—¿Ves cómo le da ese batido a Romeo? Si Thiago no tiene uno igual, ¿te imaginas cómo se sentirá? Nuestro pequeño no es menos que ese niño. No entiendo cómo la señorita Ibáñez puede mimar tanto a quien ha maltratado a su propio hijo.
Thiago apretó los puños instintivamente. Le hervía la sangre al ver que su madre no solo no lo defendía, sino que tomaba partido por otros niños.
Araceli se dirigió al mesero que pasaba cerca de su mesa.
—Tráiganos exactamente lo mismo que pidieron en aquella mesa.
—Con mucho gusto, señora —respondió el camarero con una sonrisa servicial.
Minutos después, su mesa lucía idéntica a la de Sabrina. La mayoría eran postres pensados para el paladar infantil: malteadas de colores vibrantes, pastel cubierto de crema y hasta café con diseños en la espuma.
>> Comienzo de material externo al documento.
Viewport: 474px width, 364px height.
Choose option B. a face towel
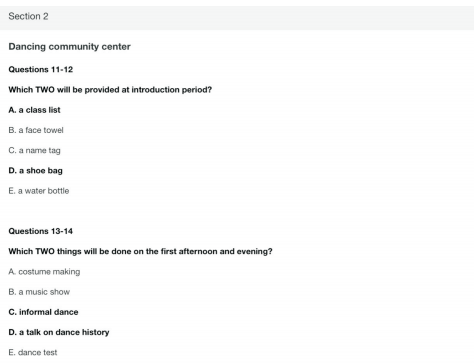tap(36, 130)
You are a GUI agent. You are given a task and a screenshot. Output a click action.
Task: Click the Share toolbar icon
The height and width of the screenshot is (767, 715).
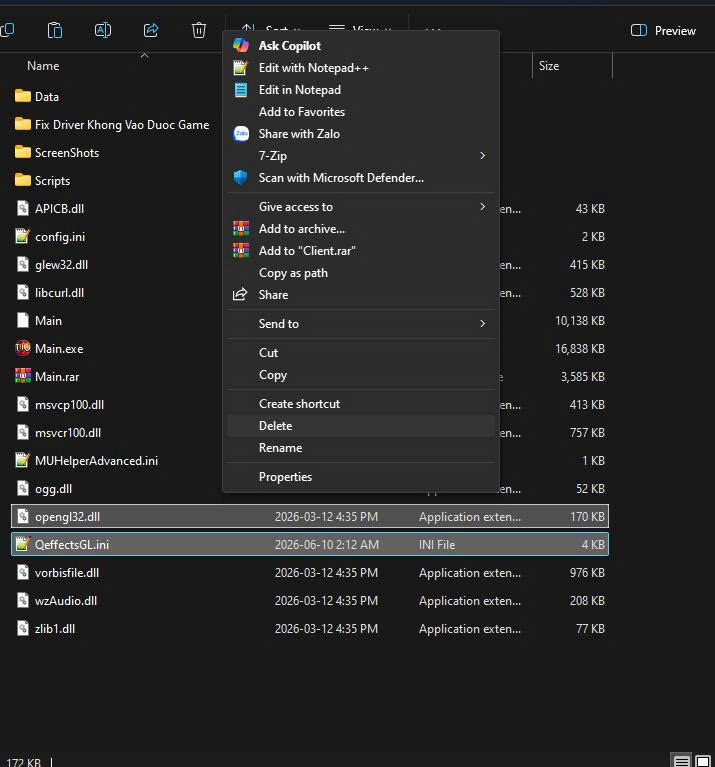coord(151,30)
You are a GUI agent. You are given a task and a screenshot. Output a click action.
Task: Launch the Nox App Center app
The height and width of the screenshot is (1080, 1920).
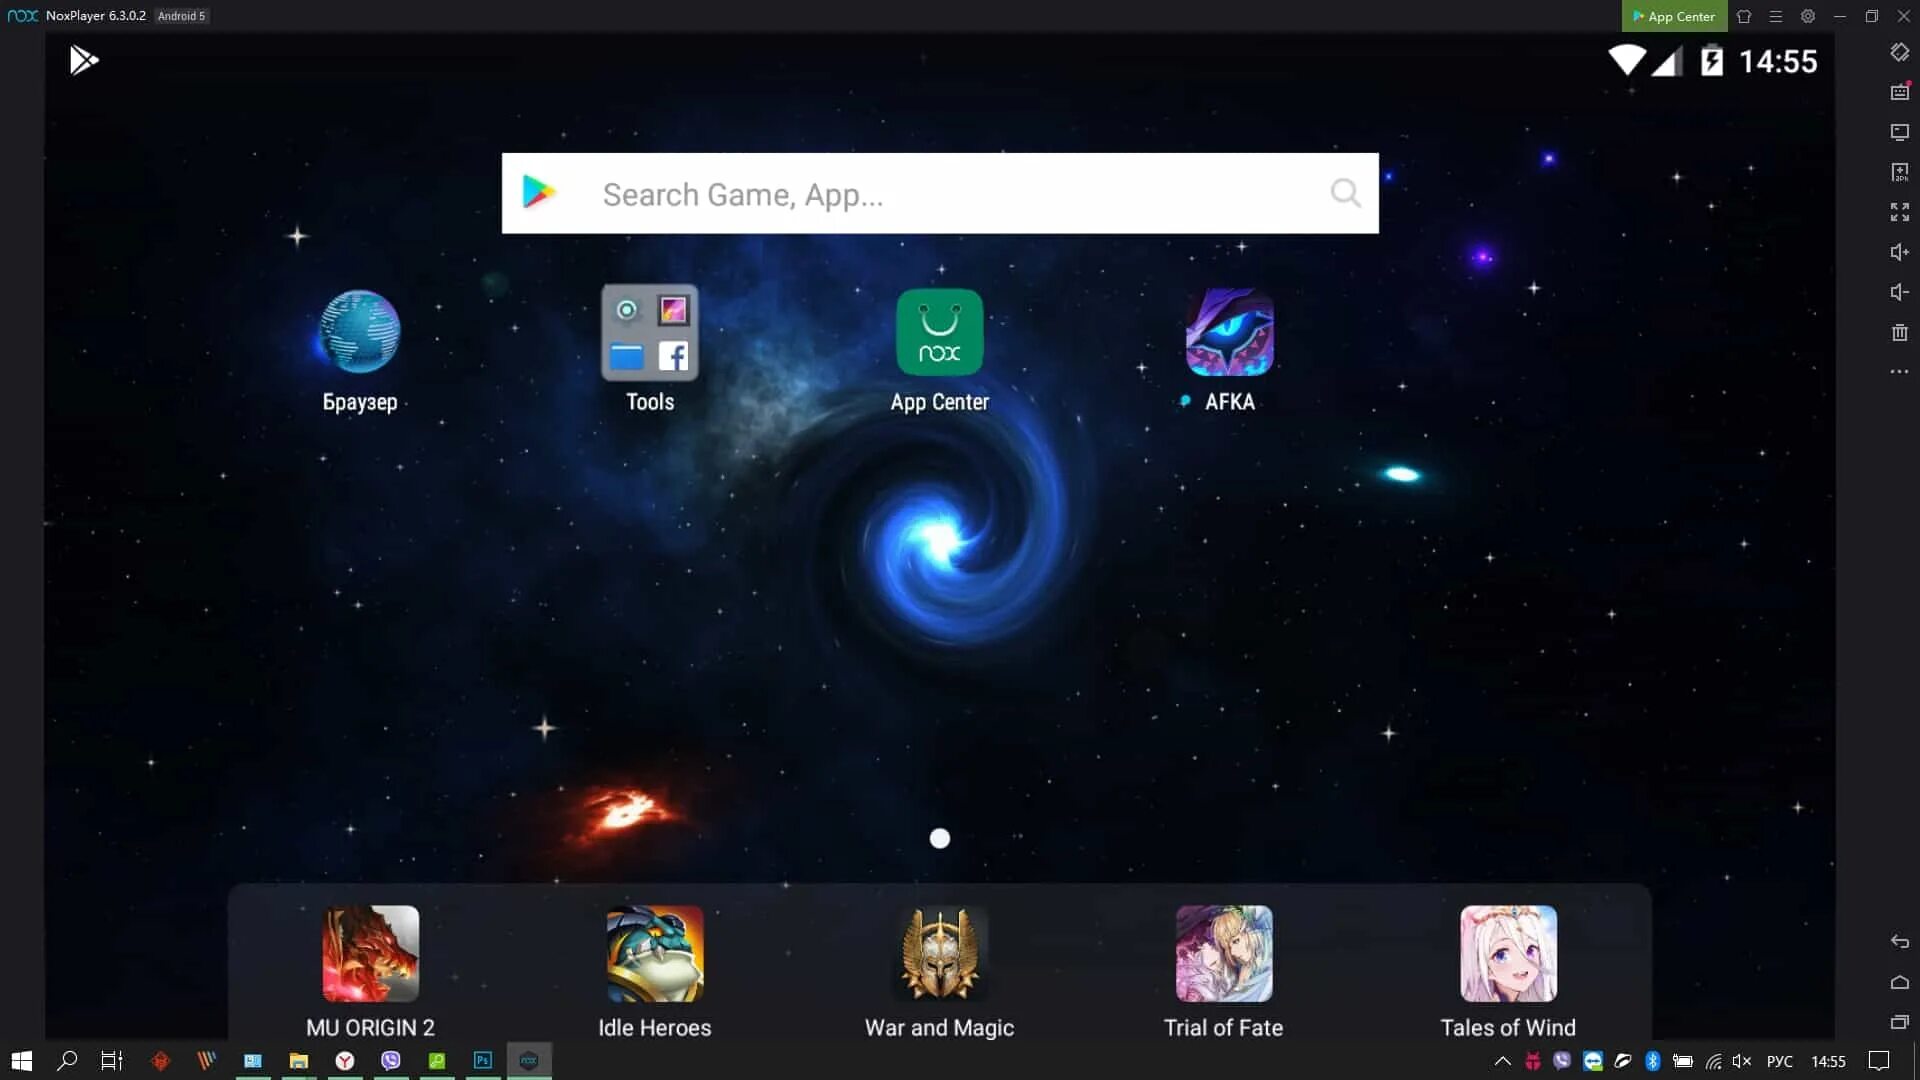pos(939,333)
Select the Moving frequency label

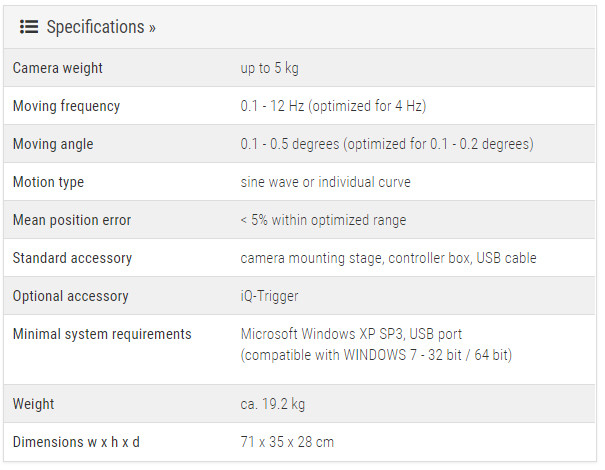point(66,106)
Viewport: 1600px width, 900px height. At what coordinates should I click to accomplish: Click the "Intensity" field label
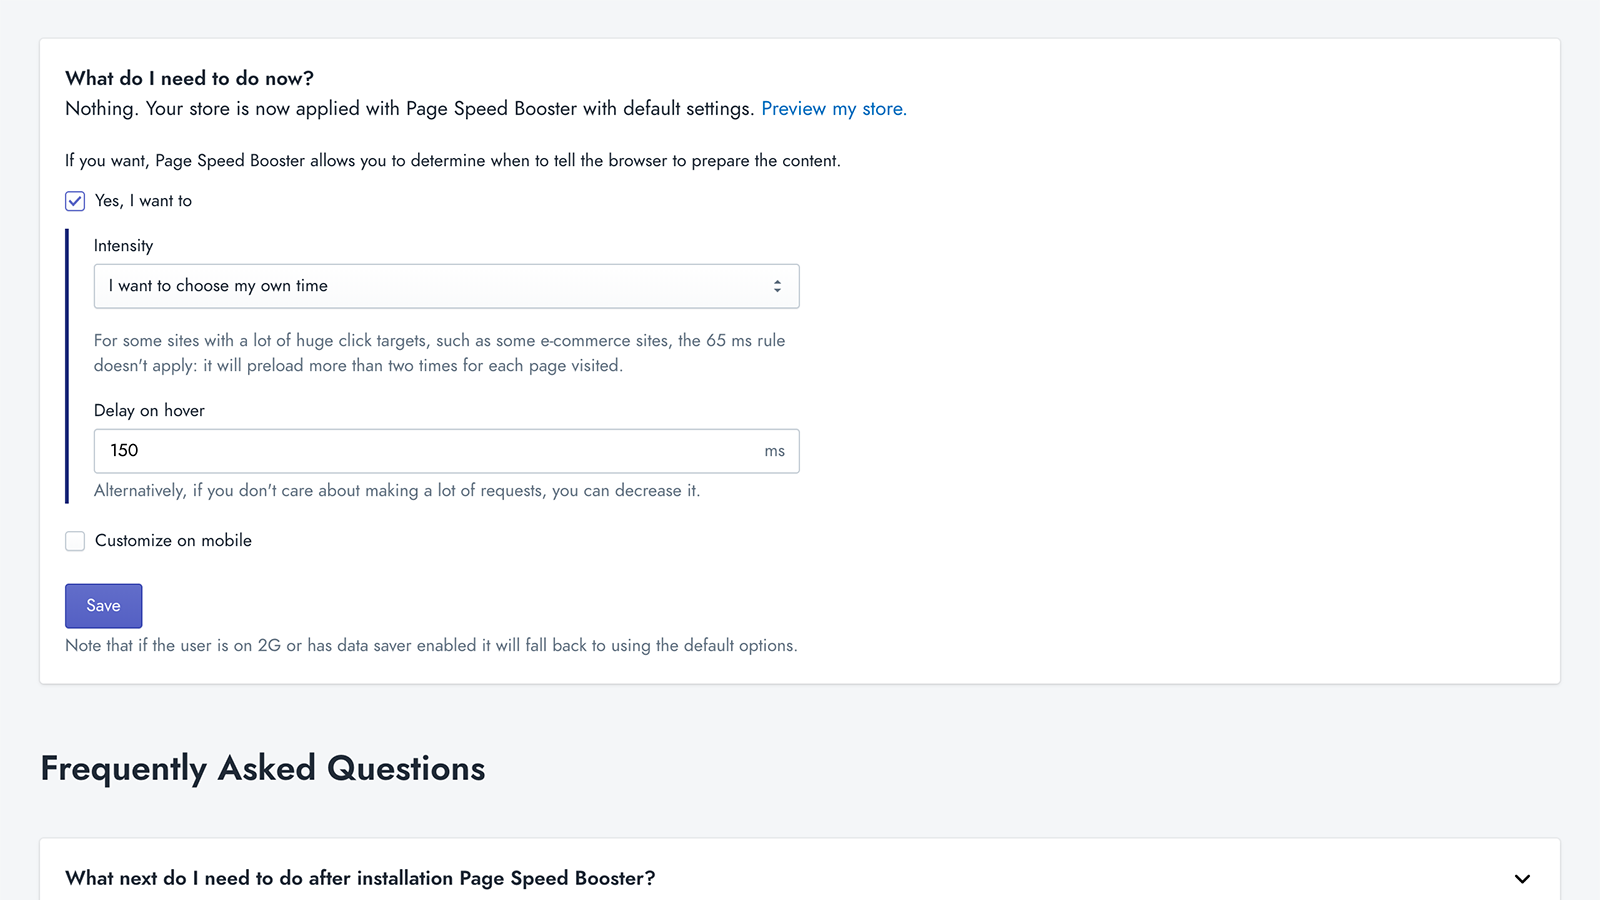[123, 245]
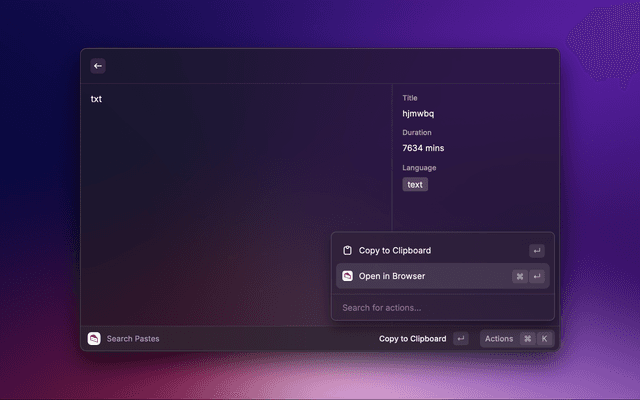Image resolution: width=640 pixels, height=400 pixels.
Task: Click the return key icon beside Copy to Clipboard action
Action: (x=537, y=251)
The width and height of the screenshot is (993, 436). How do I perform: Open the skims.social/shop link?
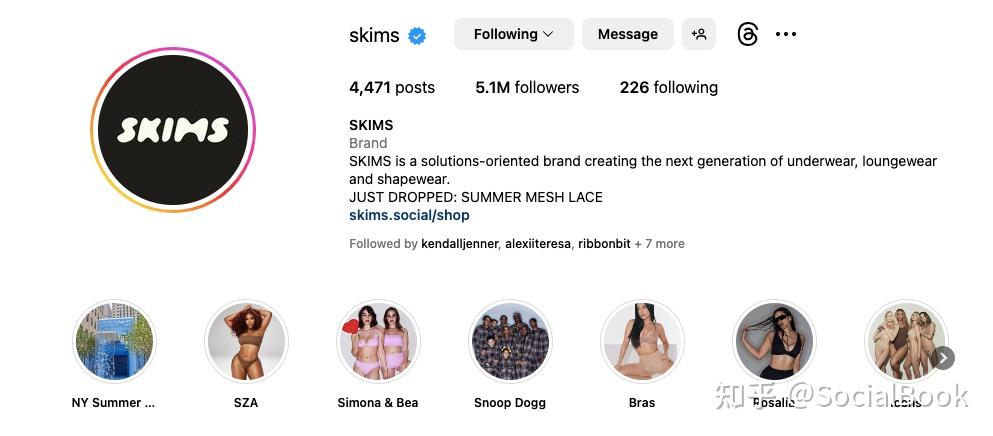(409, 215)
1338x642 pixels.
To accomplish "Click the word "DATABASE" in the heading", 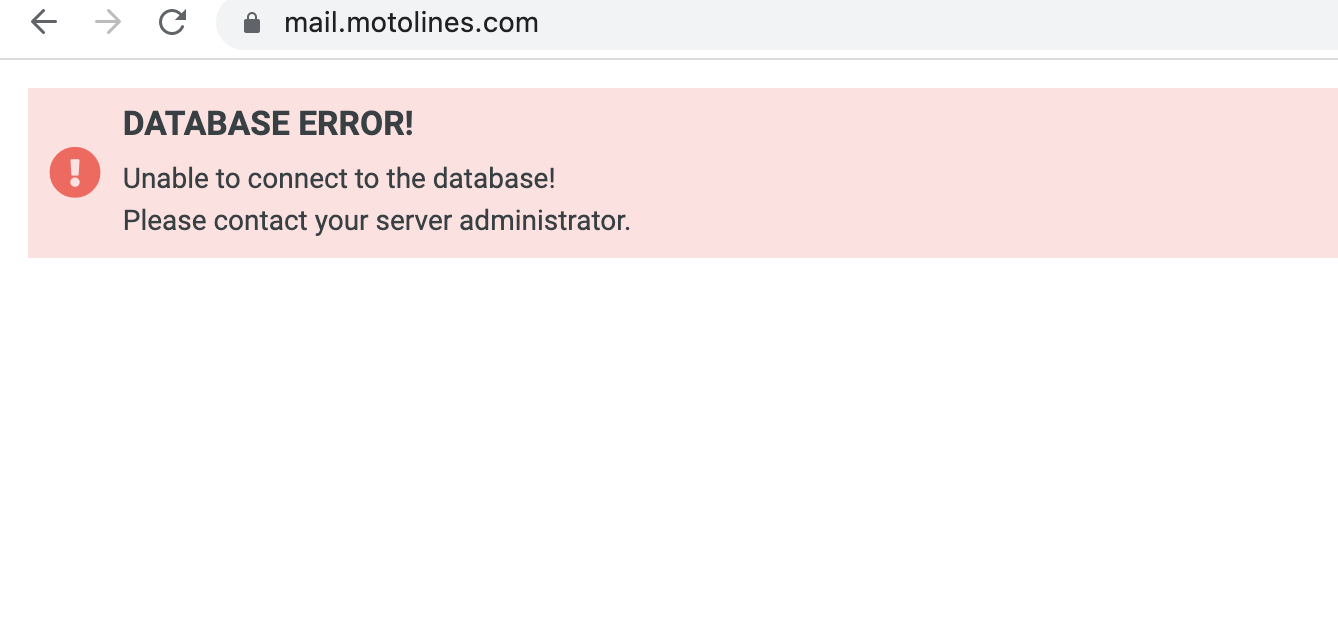I will [x=206, y=124].
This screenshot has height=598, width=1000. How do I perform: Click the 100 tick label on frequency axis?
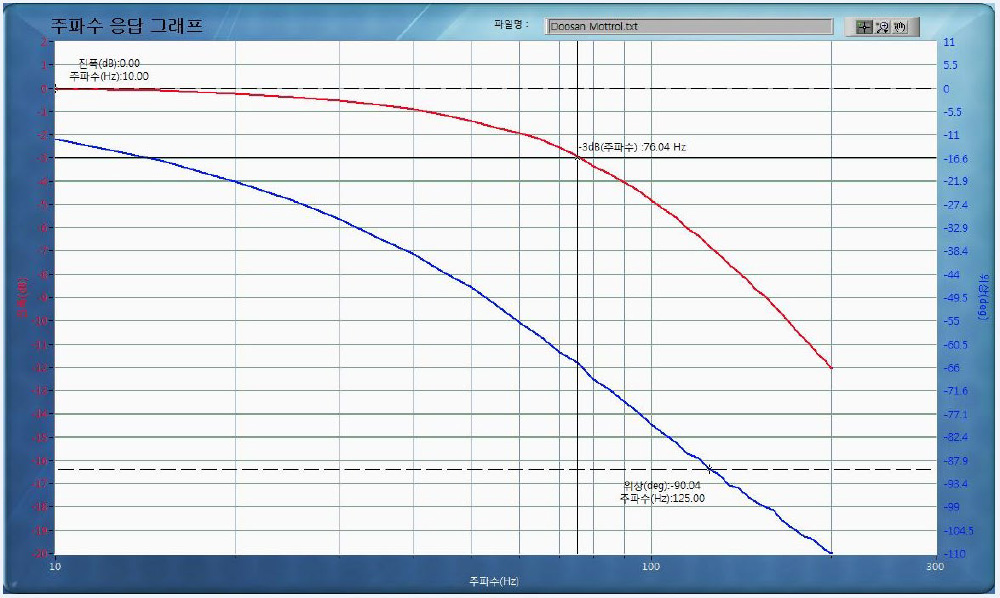(x=652, y=566)
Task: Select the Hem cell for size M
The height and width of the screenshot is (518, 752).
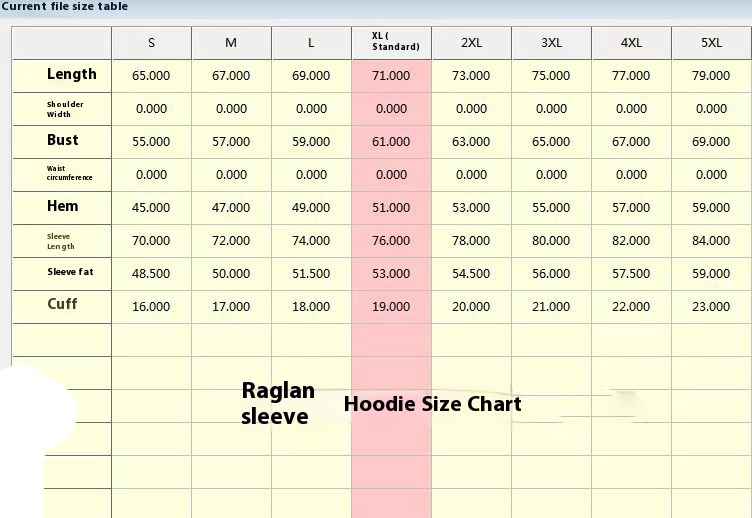Action: tap(231, 208)
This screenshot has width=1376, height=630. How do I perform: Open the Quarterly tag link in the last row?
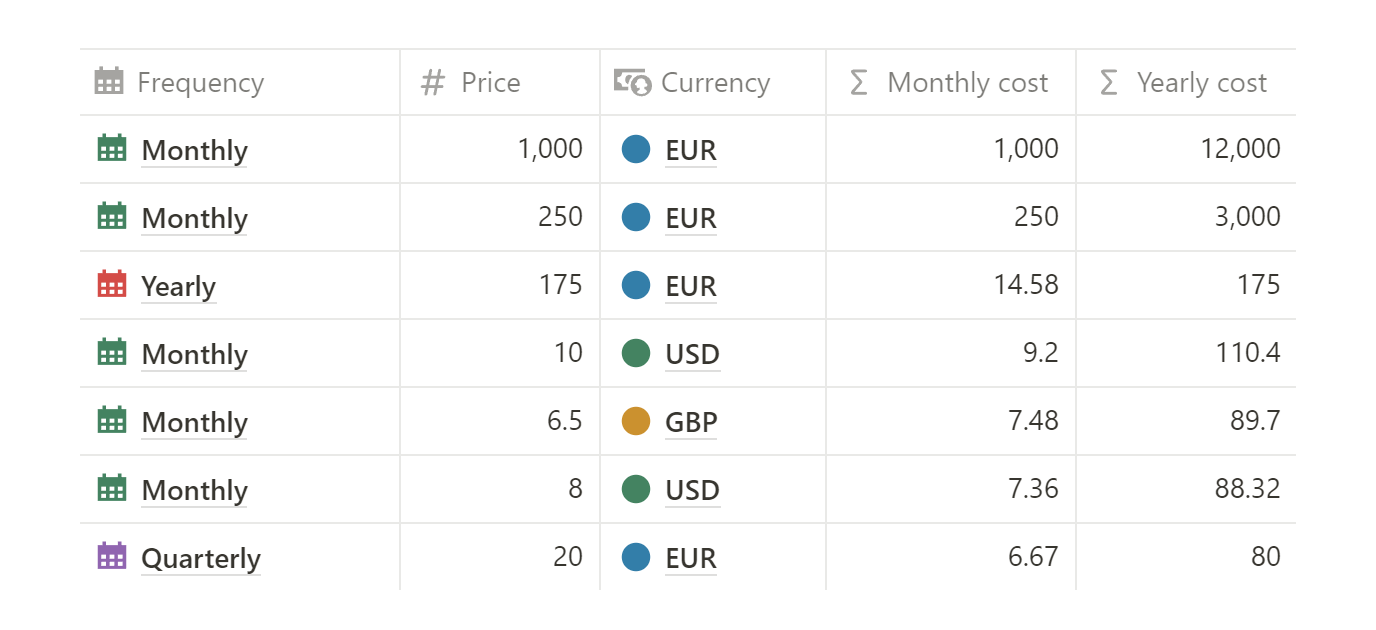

—Dicen que los postres son la especialidad de este lugar —comentó Araceli mientras observaba los platillos—. La señorita Ibáñez sí que sabe darse sus gustos.
—Hemos venido mil veces y nunca pidió nada de esto —protestó Thiago con amargura—. ¡Y a mí ni siquiera me deja probarlos!
André contempló la variedad de dulces sobre la mesa y habló con voz pausada.
—Todos estos postres contienen lácteos. Solo está cuidando tu salud.
Araceli arqueó una ceja y miró de reojo a André. Era la primera vez que lo escuchaba defender a Sabrina. Bajó la mirada hacia Thiago y suavizó su tono.
—Thiago, ¿recuerdas que prometiste que solo comerías un poquito? Las promesas siempre deben cumplirse, ¿verdad?
El niño asintió levemente con expresión abatida.
—Está bien.
Fiel a su palabra, Araceli permitió que Thiago probara apenas un bocado de cada postre, sin ceder cuando le pidió más. Aunque el pequeño miraba con anhelo aquellos postres, obedeció y volvió a centrarse en su comida principal.
En su interior, el resentimiento hacia su madre crecía como una semilla regada por el rencor. Su abuela y la señora Vargas tenían razón: si su mamá lo hubiera cuidado mejor durante el embarazo, no tendría un cuerpo tan vulnerable. Era responsabilidad de ella protegerlo.